What weakens the effectiveness of potentially effective teachers is the thought that the main function of the teacher is to discover mistakes and to stop them from the very beginning. Such teachers work in a spirit of constant, criticism; their attention is directed to the negative aspects of the child’s work. A youngster may have in a project or paper ten excellent qualities worthy of comment but the teacher gives a detailed analysis of the one or two weaknesses to be noted. A chronic attitude of faultfinding is as harmful to classroom achievement as it is to any constructive effort, and the teacher who displays it is the most pitiful victim of all.

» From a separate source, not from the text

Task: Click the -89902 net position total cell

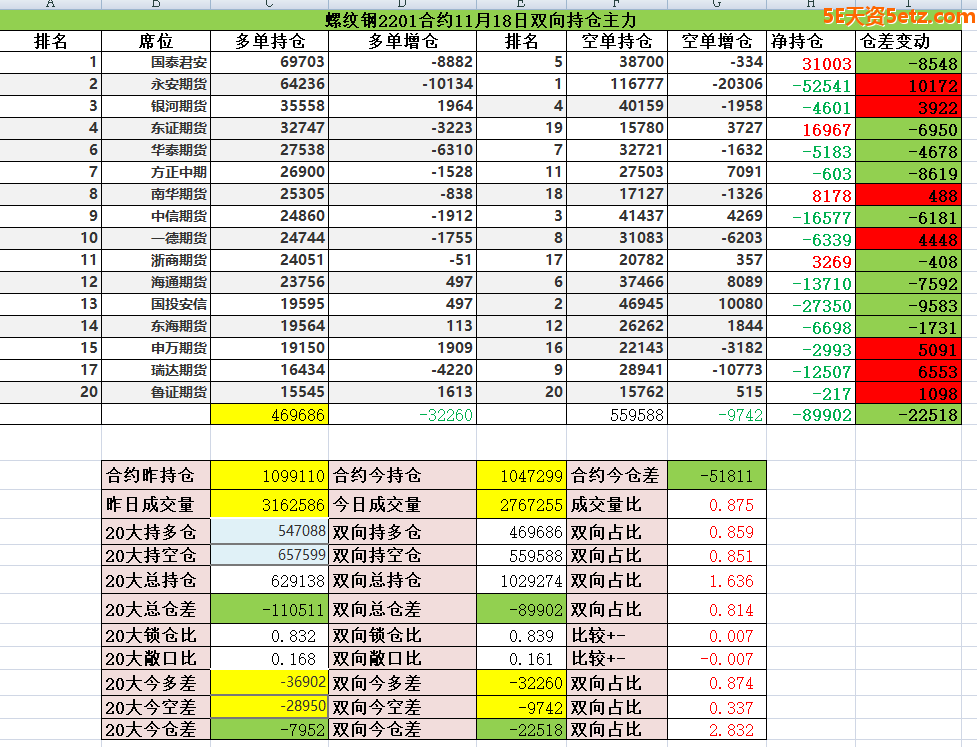Action: [811, 415]
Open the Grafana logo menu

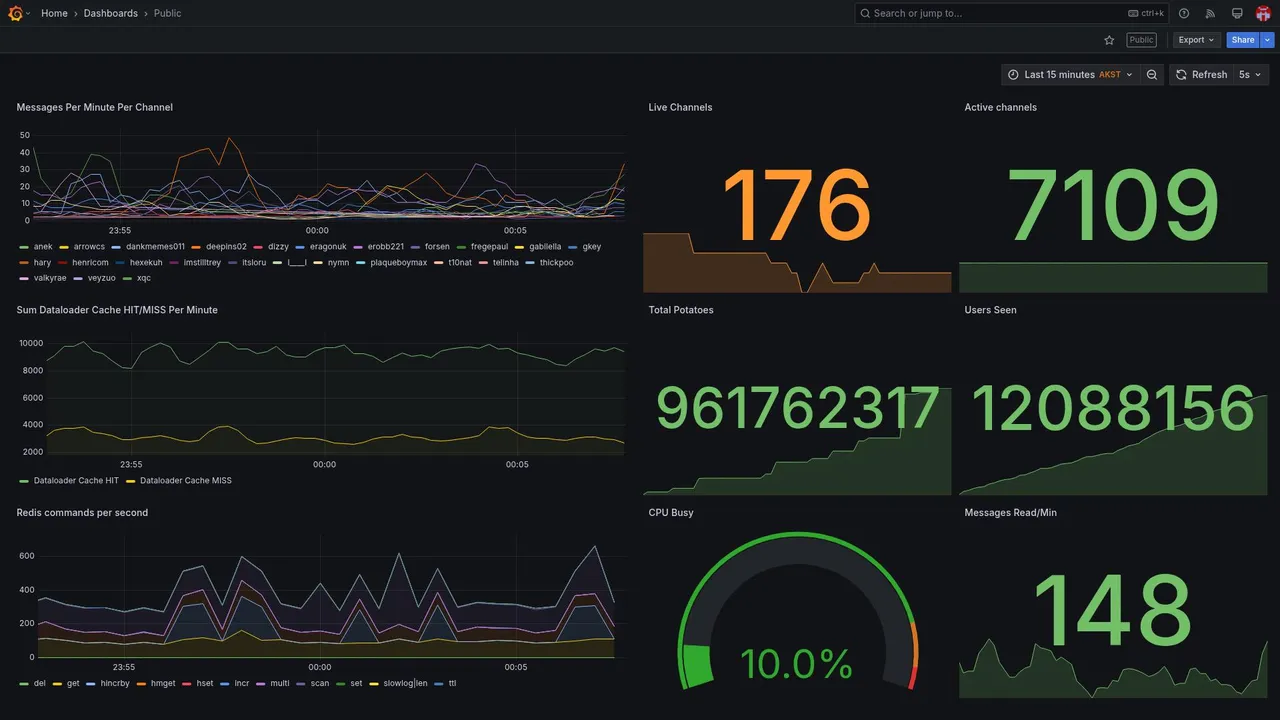(x=15, y=13)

In happy contrast is the teacher who realizes that mistakes are part of the learning process. The self-confidence of pupils must be built through recognition and development of strong qualifies, with tactful yet persistent attention to mistakes that cause trouble. The situation should be work-centered and free from personality-centered comments and comparisons. No good teacher causes a pupil to “lose face”. In such an atmosphere, pupils are then free to turn their attention to the work at hand in the security that they do not have to defend themselves from the teacher in order to save face with the class, nor do they have to worry about pleasing the teacher. The way to please the teacher is to do the work as well as possible. The teacher, in turn, plans and conducts lessons in such a way that pupils experience success, which helps to keep interest and build confidence.

In addition to responsibilities connected with subject-matter learning, teachers have a guidance function. Take, for example, the matter of health habits. The teacher should discuss health habits with his pupils: proper diet, enough time for sleep, time for recreation, plenty of outdoor exercises, etc.

We should be interested professionally in all matters, which are important to pupils. Take, for example, the matter of failure. It is hard to admit one’s own failure. Yet surely all experienced teachers know that failure, properly used, can be an instructive and constructive force in our lives. The person who really thinks learns quite as much from his failures as from his successes.

The teacher who hopes to feel secure in classroom relations needs a consistent philosophy of life and a few guiding principles in classroom conduct that are clear to pupils. This matter of consistency is of the greatest importance. If a teacher is neurotic or uncertain, or has the kind of open mind which all the winds blow through, he is not the sort of person who can safely handle conflicts and tensions in others.

Certainly there can be no security for a teacher in a situation in which there is no security for the pupils, and there is no security for anyone if there are no guiding principles that all members of the group understand and to which all members obey.